Accord ou pas d’accord, telle est la question…

 

Une bonne pièce de théâtre mêle du monologue et du dialogue. Dans l’industrie, cette combinaison est aussi présente – un monologue lorsque les comparaisons de couleurs sont effectuées sur un seul appareil, et dialogue lors des comparaisons de résultats provenant de deux instruments aux designs différents, comme par exemple ceux obtenus d’un spectrocolorimètre de laboratoire et ceux issus d’un spectrocolorimètre portable.

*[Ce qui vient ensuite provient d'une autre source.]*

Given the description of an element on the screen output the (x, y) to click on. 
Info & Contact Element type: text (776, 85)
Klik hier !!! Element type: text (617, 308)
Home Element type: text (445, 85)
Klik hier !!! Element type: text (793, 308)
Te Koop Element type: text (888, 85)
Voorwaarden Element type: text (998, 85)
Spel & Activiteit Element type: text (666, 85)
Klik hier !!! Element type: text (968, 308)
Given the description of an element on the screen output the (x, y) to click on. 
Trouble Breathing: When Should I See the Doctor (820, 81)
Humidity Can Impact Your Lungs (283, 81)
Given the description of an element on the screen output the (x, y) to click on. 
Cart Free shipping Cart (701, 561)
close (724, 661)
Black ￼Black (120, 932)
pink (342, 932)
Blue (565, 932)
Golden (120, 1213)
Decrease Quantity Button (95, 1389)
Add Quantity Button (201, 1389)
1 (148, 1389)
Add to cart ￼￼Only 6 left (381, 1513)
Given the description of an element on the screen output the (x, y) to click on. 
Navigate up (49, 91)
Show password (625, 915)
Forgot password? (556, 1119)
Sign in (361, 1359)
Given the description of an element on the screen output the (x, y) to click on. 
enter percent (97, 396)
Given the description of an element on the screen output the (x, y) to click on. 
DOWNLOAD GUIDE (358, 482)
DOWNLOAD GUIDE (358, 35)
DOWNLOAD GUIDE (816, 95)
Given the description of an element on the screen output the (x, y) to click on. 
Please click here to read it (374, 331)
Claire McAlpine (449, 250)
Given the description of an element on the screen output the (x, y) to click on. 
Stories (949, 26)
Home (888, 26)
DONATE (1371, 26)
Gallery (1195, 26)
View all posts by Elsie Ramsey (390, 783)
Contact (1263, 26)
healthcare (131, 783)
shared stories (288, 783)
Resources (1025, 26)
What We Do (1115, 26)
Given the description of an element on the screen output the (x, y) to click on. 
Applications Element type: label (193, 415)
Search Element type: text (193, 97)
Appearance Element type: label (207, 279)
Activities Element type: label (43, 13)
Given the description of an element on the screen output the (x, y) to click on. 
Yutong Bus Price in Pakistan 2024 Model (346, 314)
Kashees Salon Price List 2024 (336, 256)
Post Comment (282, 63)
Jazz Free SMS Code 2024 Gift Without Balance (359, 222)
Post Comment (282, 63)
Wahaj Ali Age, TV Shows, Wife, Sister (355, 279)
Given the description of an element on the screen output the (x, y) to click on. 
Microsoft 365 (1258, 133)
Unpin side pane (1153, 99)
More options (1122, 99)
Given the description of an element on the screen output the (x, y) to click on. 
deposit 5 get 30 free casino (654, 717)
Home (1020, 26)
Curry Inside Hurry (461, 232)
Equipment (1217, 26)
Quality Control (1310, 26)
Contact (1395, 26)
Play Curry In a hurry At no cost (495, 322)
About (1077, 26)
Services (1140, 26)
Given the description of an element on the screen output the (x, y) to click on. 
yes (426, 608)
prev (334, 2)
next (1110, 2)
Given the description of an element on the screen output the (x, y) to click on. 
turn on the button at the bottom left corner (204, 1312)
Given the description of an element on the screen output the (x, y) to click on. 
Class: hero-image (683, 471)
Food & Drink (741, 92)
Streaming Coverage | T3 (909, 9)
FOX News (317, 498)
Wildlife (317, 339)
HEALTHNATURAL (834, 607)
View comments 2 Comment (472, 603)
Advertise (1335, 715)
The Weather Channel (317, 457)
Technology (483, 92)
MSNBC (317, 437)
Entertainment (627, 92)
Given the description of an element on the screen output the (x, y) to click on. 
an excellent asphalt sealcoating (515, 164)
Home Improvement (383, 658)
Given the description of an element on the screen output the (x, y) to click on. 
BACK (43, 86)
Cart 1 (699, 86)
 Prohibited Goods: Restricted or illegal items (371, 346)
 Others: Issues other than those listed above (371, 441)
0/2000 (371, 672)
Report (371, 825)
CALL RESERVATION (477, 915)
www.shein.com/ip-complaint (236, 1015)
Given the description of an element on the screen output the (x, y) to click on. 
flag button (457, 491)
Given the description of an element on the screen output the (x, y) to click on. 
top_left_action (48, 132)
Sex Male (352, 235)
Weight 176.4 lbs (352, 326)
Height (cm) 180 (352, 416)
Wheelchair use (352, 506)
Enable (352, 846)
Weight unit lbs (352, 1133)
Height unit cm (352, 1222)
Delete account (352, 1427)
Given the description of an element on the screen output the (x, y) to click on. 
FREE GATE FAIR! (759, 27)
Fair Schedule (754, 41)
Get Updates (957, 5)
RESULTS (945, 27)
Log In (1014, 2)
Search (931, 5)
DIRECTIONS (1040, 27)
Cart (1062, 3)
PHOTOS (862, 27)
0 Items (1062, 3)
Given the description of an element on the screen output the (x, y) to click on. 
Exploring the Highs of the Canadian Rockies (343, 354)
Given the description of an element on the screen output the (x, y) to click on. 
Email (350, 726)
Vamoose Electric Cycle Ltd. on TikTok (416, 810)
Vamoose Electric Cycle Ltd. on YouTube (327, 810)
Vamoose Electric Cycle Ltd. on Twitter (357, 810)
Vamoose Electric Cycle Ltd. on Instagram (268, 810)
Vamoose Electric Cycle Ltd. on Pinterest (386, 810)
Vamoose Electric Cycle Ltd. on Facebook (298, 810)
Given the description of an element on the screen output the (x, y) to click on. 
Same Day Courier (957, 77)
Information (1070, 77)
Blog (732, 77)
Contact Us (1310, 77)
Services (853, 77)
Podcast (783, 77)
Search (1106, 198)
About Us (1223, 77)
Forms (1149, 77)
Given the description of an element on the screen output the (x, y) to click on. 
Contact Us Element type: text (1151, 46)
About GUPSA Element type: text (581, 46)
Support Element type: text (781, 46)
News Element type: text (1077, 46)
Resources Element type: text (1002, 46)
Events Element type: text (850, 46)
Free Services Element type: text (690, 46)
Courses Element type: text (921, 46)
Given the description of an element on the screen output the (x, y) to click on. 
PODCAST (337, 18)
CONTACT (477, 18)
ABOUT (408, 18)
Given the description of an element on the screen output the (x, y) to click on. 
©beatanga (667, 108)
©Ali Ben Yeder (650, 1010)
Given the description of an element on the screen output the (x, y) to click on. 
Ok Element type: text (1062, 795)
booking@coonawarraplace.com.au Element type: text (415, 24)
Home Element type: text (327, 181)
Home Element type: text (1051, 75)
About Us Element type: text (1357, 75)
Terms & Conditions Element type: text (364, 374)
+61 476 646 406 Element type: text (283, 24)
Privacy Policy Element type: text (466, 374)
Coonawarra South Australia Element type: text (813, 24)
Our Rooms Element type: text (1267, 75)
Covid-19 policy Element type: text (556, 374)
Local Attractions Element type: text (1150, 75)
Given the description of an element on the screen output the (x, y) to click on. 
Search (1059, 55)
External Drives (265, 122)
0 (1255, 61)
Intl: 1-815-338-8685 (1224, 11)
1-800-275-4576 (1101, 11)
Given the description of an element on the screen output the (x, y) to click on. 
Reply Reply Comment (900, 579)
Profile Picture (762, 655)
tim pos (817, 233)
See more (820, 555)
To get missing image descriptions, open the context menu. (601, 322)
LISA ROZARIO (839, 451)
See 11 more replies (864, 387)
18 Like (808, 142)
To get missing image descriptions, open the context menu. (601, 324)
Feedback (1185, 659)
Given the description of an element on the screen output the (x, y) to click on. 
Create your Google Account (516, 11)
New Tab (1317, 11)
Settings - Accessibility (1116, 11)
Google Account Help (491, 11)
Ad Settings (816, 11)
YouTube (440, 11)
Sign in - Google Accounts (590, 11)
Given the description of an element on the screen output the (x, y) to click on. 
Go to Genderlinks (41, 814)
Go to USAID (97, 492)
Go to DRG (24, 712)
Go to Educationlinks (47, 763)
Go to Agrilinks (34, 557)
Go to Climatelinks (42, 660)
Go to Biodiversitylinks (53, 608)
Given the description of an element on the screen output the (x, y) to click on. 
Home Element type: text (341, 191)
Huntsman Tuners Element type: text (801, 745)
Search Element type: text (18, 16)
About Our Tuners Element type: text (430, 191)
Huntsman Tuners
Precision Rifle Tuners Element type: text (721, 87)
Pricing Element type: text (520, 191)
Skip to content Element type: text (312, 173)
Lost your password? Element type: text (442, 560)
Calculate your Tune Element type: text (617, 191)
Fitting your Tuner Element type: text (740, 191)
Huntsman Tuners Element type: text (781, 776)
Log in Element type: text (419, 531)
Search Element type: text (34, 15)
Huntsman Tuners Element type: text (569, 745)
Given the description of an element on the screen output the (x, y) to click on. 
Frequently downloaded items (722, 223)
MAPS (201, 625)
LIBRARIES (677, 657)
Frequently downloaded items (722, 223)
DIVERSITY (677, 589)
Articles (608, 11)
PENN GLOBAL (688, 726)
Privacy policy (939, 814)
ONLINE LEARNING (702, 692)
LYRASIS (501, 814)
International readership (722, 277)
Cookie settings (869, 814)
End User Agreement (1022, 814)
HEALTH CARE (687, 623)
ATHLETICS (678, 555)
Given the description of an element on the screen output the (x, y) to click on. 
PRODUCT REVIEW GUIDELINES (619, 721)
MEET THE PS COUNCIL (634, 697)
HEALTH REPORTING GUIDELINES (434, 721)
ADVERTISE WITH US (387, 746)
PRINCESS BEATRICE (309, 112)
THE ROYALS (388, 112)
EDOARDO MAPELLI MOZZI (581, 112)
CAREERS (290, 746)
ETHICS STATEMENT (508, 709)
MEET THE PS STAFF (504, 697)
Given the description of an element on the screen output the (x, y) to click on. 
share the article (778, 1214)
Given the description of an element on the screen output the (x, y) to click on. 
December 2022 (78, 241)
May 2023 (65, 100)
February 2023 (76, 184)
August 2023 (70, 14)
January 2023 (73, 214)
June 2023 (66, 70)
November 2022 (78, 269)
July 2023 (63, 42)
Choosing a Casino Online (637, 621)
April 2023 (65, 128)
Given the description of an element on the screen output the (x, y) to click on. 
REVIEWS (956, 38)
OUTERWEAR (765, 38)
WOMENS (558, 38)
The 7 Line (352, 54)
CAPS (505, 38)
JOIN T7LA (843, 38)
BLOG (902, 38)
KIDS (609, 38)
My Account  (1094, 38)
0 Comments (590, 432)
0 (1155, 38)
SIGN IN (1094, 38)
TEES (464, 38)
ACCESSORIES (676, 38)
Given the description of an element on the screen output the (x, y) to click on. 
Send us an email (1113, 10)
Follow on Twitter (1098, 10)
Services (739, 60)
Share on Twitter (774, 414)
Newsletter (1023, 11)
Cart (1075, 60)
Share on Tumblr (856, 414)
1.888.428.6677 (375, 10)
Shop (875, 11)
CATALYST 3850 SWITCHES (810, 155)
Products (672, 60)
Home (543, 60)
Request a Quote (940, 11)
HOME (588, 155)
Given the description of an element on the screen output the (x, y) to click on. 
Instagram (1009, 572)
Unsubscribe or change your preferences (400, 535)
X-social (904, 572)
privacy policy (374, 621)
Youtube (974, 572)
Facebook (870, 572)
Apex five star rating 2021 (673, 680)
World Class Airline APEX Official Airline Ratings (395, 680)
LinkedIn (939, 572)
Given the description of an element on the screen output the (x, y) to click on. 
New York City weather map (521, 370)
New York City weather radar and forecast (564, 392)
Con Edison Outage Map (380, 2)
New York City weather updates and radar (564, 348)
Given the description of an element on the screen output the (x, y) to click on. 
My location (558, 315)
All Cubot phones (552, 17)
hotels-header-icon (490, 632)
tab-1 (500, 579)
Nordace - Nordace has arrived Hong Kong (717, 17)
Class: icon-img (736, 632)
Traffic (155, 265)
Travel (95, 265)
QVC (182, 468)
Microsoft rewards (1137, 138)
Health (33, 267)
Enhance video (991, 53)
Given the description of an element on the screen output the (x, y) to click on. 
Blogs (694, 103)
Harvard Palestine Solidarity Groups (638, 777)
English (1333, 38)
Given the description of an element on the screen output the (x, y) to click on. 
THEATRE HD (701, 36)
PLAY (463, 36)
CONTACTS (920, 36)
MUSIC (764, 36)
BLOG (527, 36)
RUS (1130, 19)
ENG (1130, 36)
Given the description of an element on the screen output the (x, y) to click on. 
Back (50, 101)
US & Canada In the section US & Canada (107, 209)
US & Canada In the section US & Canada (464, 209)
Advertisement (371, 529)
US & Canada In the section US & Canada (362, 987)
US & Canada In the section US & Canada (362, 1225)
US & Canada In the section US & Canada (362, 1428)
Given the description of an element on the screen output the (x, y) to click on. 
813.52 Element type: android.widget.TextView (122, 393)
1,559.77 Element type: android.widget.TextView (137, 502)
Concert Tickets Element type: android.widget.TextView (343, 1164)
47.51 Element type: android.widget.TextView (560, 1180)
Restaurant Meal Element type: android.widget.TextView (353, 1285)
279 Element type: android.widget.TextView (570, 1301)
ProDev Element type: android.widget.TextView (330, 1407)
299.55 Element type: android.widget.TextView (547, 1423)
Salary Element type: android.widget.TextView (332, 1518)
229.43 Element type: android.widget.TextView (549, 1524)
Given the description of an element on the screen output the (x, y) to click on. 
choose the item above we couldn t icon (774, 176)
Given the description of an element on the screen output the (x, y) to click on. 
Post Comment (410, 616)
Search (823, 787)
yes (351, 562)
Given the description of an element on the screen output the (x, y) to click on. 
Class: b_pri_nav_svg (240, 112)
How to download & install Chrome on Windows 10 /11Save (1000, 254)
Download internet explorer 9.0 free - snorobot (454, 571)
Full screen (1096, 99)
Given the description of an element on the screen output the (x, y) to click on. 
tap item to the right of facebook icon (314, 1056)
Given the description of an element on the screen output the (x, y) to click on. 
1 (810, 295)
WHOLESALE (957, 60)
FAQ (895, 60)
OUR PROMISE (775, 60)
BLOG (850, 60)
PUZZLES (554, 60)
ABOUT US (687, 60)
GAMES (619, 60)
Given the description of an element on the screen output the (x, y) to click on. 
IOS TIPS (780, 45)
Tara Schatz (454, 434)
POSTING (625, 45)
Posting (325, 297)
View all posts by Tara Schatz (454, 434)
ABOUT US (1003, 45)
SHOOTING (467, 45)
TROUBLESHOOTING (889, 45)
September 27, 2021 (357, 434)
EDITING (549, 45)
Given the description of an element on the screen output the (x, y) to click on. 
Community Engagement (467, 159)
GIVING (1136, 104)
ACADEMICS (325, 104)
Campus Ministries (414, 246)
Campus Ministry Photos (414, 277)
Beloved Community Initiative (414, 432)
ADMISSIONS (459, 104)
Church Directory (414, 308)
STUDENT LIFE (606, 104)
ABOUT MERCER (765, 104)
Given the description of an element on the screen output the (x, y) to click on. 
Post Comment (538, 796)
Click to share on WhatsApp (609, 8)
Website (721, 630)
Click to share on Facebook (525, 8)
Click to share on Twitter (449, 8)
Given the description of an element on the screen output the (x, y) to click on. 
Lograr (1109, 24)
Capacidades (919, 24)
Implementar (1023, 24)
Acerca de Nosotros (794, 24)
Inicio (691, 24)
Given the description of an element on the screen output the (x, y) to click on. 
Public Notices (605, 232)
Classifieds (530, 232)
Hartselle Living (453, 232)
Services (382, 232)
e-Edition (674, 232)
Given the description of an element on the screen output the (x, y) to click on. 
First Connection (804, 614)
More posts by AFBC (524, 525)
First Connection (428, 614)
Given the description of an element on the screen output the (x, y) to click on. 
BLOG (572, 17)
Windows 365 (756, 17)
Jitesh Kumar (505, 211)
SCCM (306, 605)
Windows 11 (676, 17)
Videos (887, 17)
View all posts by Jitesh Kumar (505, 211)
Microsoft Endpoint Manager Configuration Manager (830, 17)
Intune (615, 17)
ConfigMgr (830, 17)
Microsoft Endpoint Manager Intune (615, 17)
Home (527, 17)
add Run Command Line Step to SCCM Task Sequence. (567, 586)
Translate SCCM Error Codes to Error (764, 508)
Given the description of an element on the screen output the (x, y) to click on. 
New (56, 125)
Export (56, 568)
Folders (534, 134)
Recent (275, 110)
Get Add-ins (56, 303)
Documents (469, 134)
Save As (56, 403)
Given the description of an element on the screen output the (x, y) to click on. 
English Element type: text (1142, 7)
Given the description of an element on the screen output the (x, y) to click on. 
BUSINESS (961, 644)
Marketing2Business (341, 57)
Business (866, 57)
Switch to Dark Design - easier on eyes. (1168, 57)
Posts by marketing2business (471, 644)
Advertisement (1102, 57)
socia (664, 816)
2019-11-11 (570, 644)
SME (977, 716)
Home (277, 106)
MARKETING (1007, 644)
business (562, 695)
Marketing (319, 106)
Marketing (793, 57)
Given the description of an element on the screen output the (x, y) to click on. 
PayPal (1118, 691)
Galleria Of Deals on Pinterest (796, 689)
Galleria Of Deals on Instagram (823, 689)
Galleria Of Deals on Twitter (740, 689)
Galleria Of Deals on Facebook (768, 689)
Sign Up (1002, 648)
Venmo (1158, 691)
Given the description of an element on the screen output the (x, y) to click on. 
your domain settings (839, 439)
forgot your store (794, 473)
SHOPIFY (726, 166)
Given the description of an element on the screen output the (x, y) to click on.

Ce problème est bien connu des industriels pour qui la mesure de couleur fait partie de la chaine du contrôle de la qualité – l’assurance qualité au niveau du laboratoire étant souvent effectuée par un instrument de table, pendant que les mesures de production sont réalisées avec un appareil portable. Bien souvent les valeurs obtenues par chacun des appareils diffèrent sensiblement et ne sont pas directement comparables. Pour éviter ce problème, nous devons bien comprendre les effets de la conception technique (construction et réglages) et de l’étalonnage de l’accord inter-modèle (la différence entre deux instruments dont le design est similaire, comme par exemple deux spectrocolorimètres à sphère d’intégration).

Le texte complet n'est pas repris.